A year ago November I was walking around with the first bits of David Hadbawnik’s translation of Virgil in my pocket and thinking about what it means to be a lover of peotry and ambivalent creature of empire. Two more chapbooks arrived last month — the first wrapped gifts of my holiday season — and though I’m still swirling inside the postlapserian chaos of Inherent Vice — I’ve got about 4 hours to go on the audiobook and am plotting a return trip to the movie — the Aeneid remains the poem that won’t go away. I’m so happy that David’s continuing to work on these translations. Poetic stocking-stuffers for everyone!

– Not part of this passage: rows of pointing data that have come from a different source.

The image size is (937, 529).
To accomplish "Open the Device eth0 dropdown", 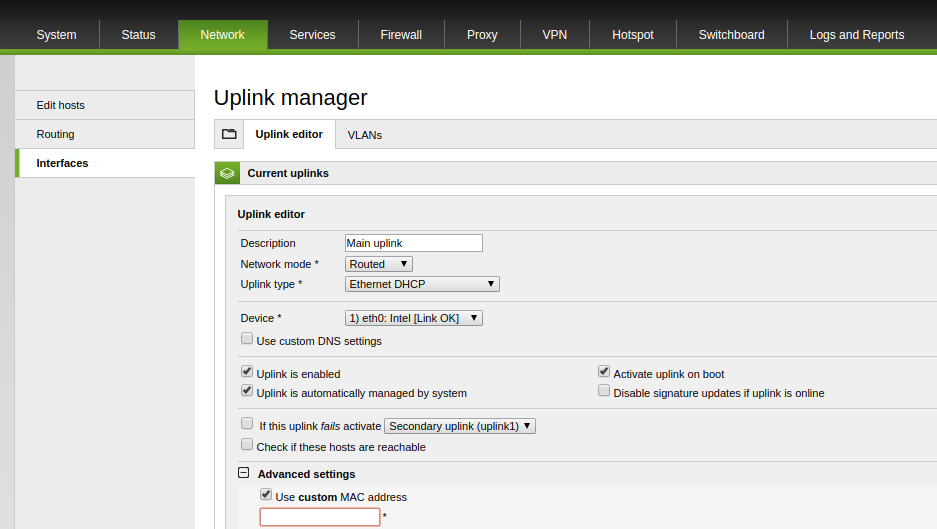I will [x=413, y=318].
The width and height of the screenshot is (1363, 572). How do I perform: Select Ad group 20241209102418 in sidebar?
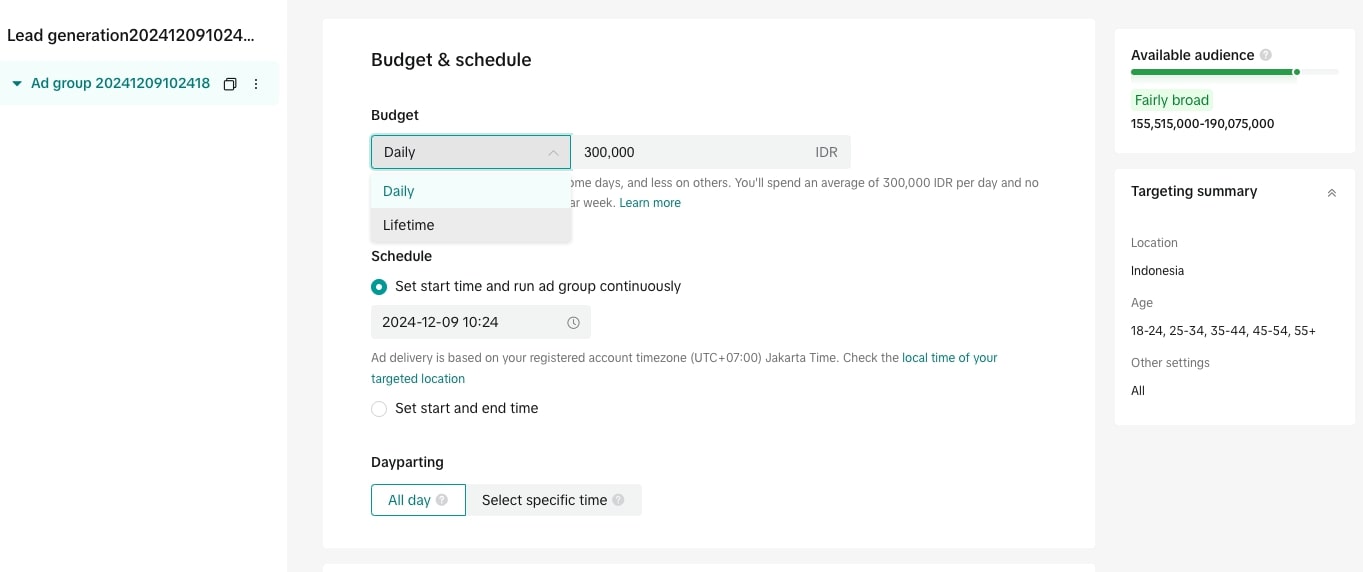(120, 84)
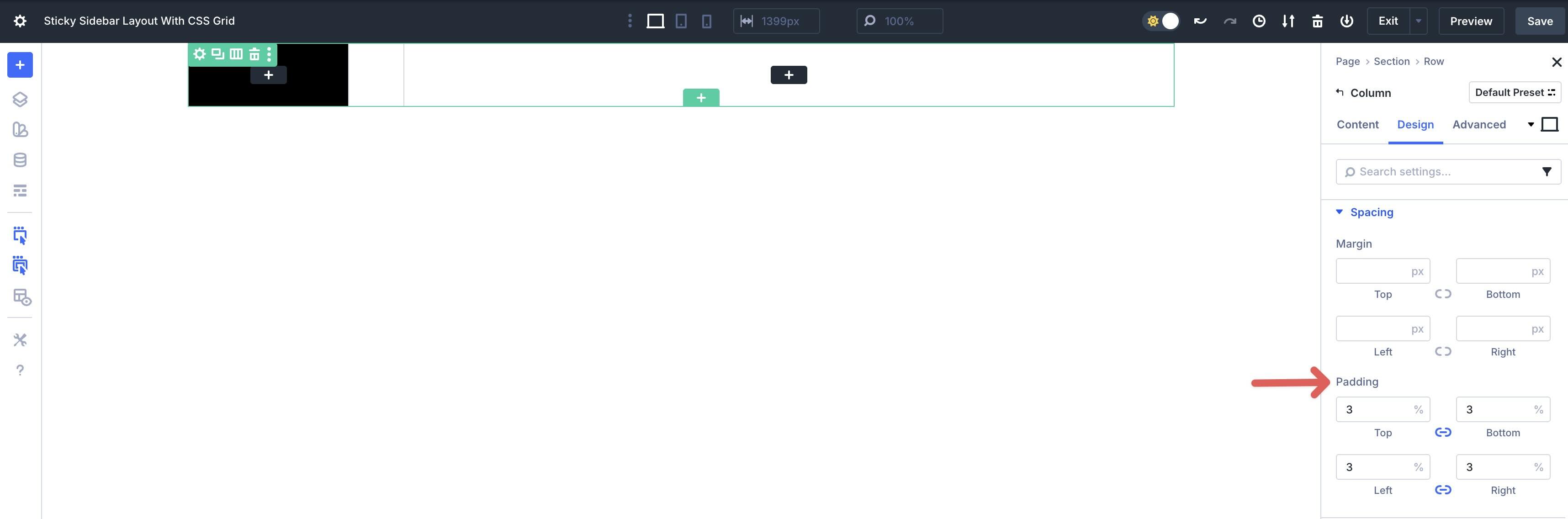This screenshot has height=519, width=1568.
Task: Open the revision history clock icon
Action: 1259,20
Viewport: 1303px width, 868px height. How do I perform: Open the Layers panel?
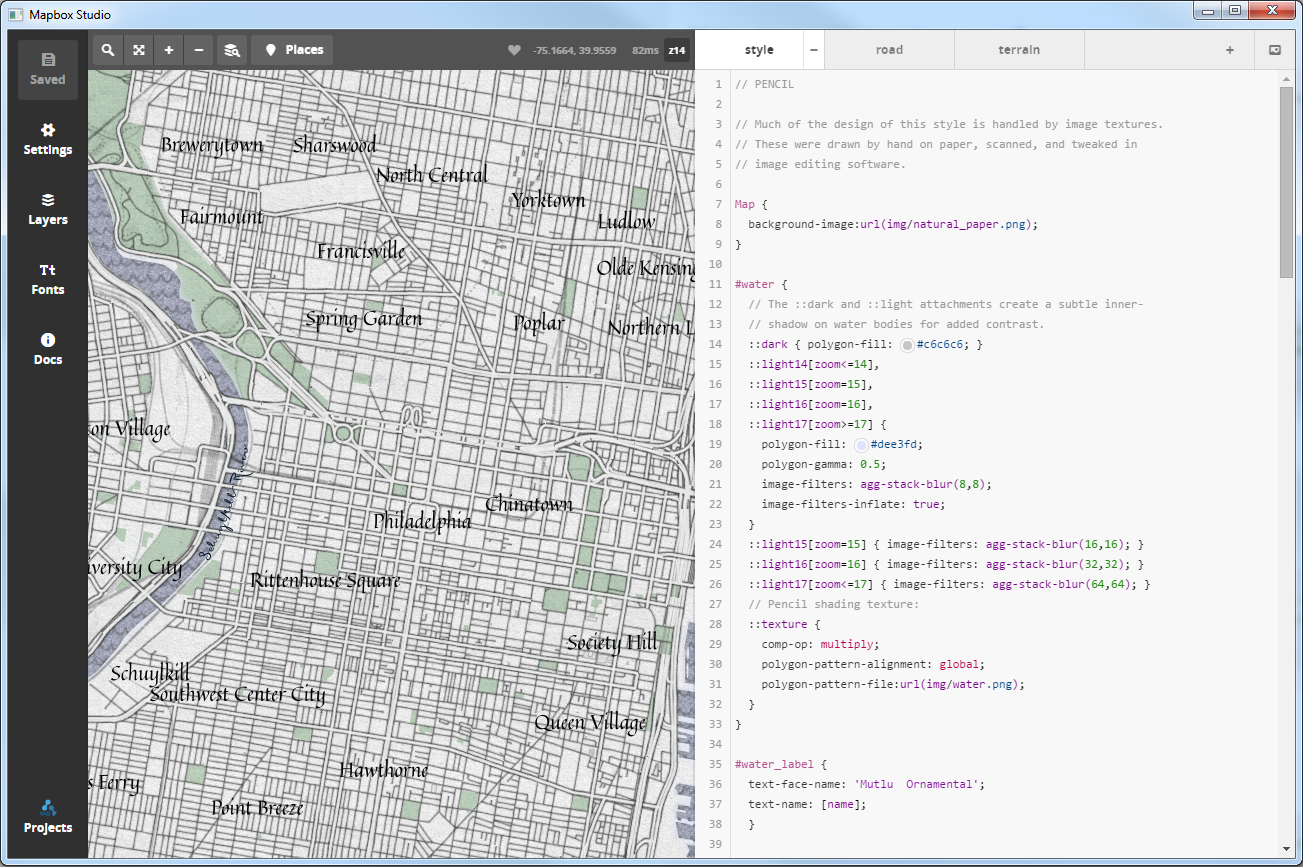(x=48, y=210)
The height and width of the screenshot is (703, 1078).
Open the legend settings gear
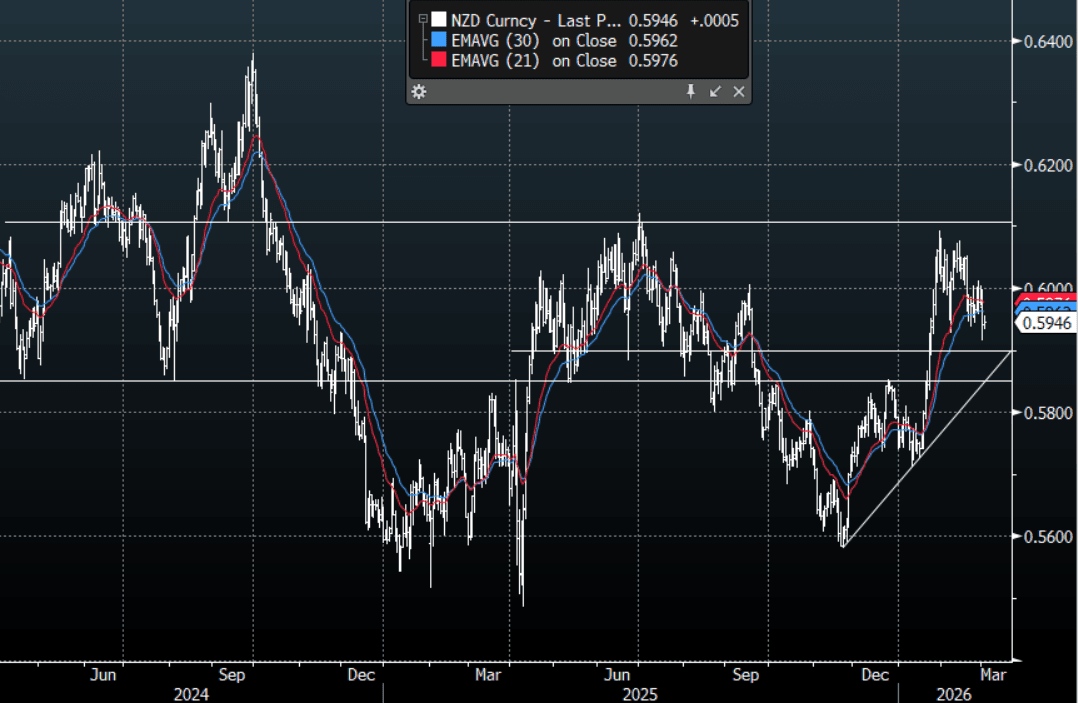click(x=420, y=92)
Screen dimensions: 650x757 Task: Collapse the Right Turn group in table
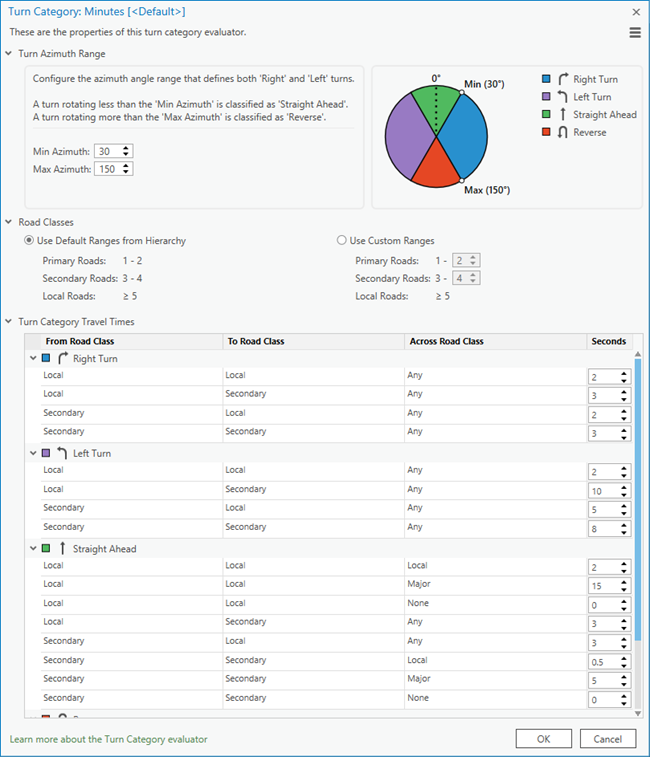(x=34, y=358)
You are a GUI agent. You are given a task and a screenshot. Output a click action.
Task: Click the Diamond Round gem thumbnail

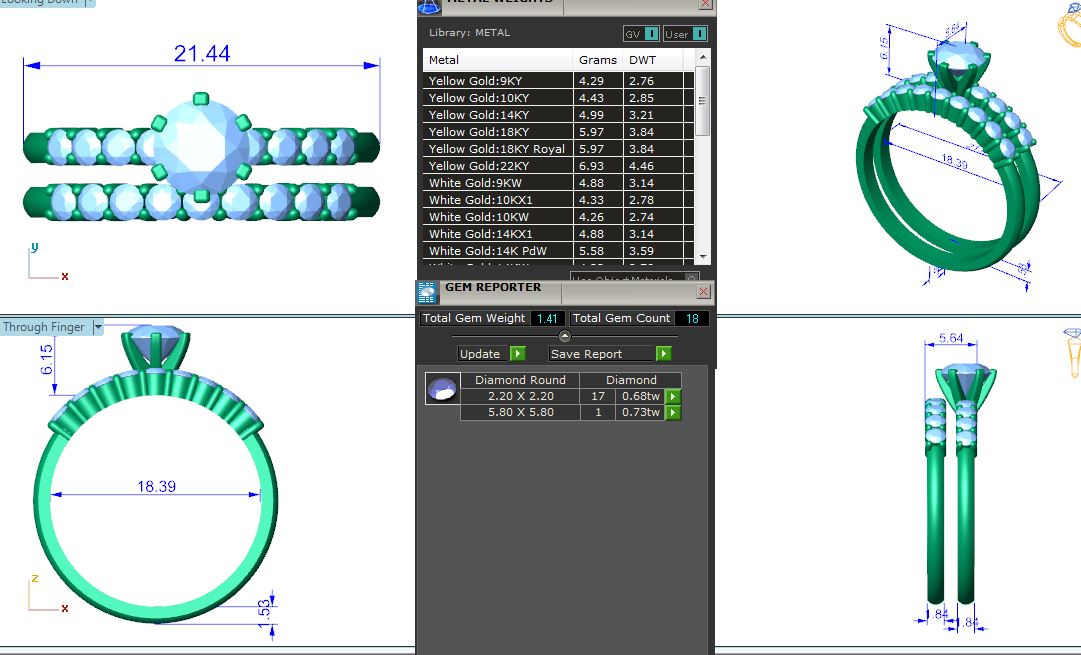(442, 389)
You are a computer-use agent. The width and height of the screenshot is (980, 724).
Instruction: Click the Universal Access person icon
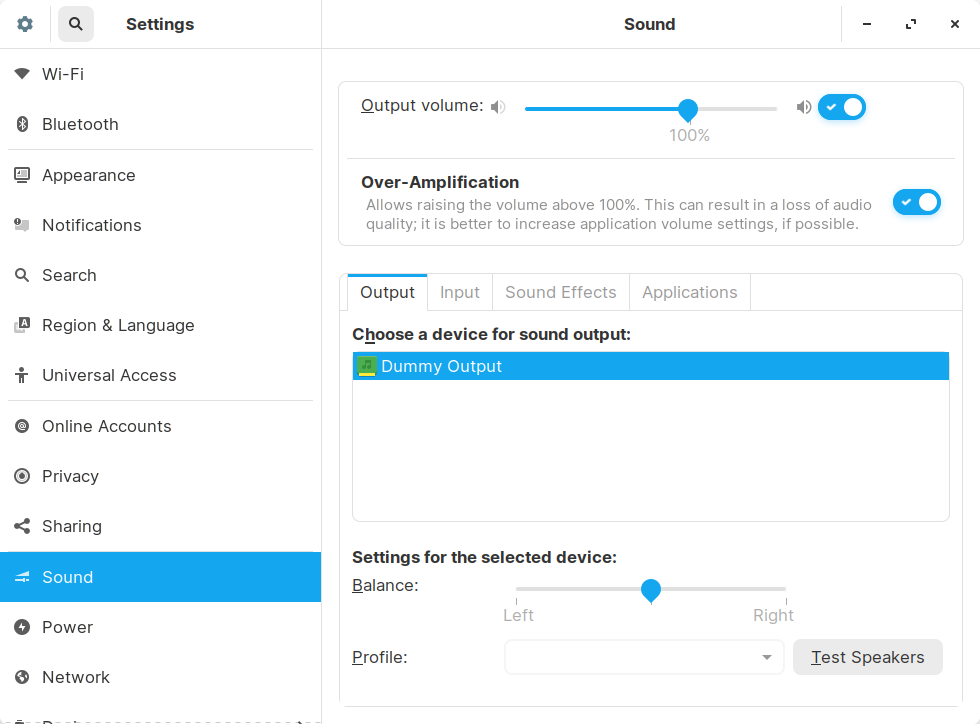(x=22, y=375)
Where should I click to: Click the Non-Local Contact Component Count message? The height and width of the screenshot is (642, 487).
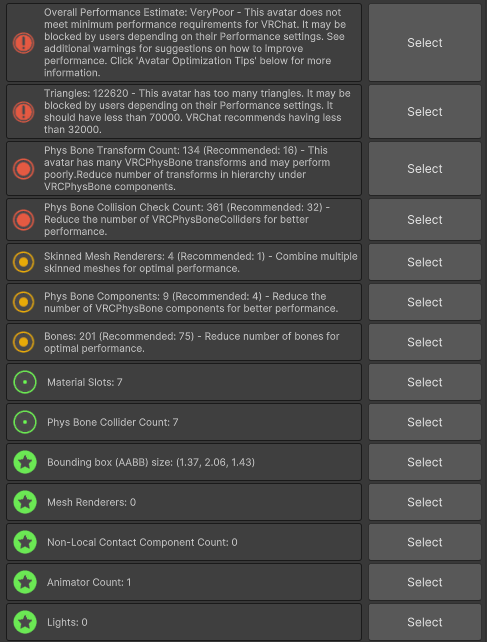coord(142,542)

This year’s installment is books 3 and 4, Aeneas telling the story of his post-Troy wanderings followed by his abandoning of Dido and her suicide. The two slim volumes with their small pages and short lines have a miniaturizing force, compressing the hero’s wanderings and queen’s erotic tragedy into sharply turned phrases and shocking revelations. Listen to Polydorus, Trojan refugee slain by the treacherous Thracian king after the great city’s fall. He’s been transformed into a bush, and when Aeneas tries to clear ground for his weary soldiers to settle, the bush bleeds and protests:
AENEAS
why must you tear at me?
I’m someone you know, a poor
bastard not worth dirtying
those pious hands over (from III.04)
The human cost of empire is the core subject of the epic, and the millennia after Virgil first dedicated his poem to the emperor Augustus have seen major shifts in attitudes toward imperial unity. Hadbawnik’s lines capture the boredom and sudden terror of empire building, the pain of being a human being forced to uphold more-than-human values. Wandering with his fleet of refugees, Aeneas follows his mother Venus through the mysteries of the Med:
Day by day the adventure
the grind of it
till it’s as exciting as
dragging the trash down to the curb —
my mother the ultimate
performance enhancing drug
language to describe
raging seas
the flash of metal
and gods’ eyes
but what
of the human heart
its dangers
its moments of being
becalmed (from III.22)
The dramatic climax of this section is Aeneas’s decision, prompted by divine call, to abandon Dido, Queen of Carthage, and sail for his destiny in Italy. Hadbawnik’s book 4 mostly inhabits the doomed Queen’s point of view, sympathizing with her desperate supernaturally-fueled love for the hero who will leave her. It’s hard not to see Aeneas as a monster, even if it’s Dido who, in her parting curse to the departing Trojan fleet, occupies the structural position of Homer’s Polyphemous cursing Odysseus and his escaping men.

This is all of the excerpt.